TM: You talk about the reasons colleges feel pressured to lure wealthy students–the “CFO specials” admitted to make the school’s Chief Financial Officer happy. It sounds like colleges are trying to change their admissions philosophies but don’t see many options, am I understanding that right?

PT: Yeah, I think that’s right. are pressures on admissions officers that I hadn’t really understood before I started this reporting and in the beginning of my reporting I was mostly talking with students. You know Shannen Torres [one student Tough followed] just thought of the admissions department as this all-powerful force that was just judging her based on her merit and she wanted to measure up. And then I started spending time with admissions people and realized that they didn’t see themselves as powerful at all!

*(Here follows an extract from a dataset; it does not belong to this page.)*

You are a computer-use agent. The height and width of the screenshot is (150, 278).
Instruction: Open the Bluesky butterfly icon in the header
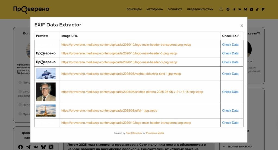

They felt like they were under enormous pressure—pressure not only to choose the right students, but also just to keep their colleges afloat, many of which were under real financial pressure. Those institutions now make a lot of their decisions based on the ability of the students to pay. They think of themselves as salespeople and they’re looking for customers. And that is just not how we think about higher education admissions. What is frustrating for them in their jobs is that they need to keep this fiction going that higher education admissions is really about merit and quality and diversity when in reality, every day they are just trying to make enough tuition revenue to keep their colleges going. So that division that you’re talking about is really true: that there are a lot of administrators in general–but especially admissions people–who want to admit a more diverse freshman class and there are just pressures that make it impossible for them to do so.

TM: Was there a point in your reporting when you saw a nugget for your next book?

PT: I really don’t know what I want to write about next or what I want to do next. This book definitely took a lot out of me, so I need to figure out the right project to dive into next. Fortunately, I have a habit of taking a long time to get going on each writing project. So I’m going to give myself a little time to do that.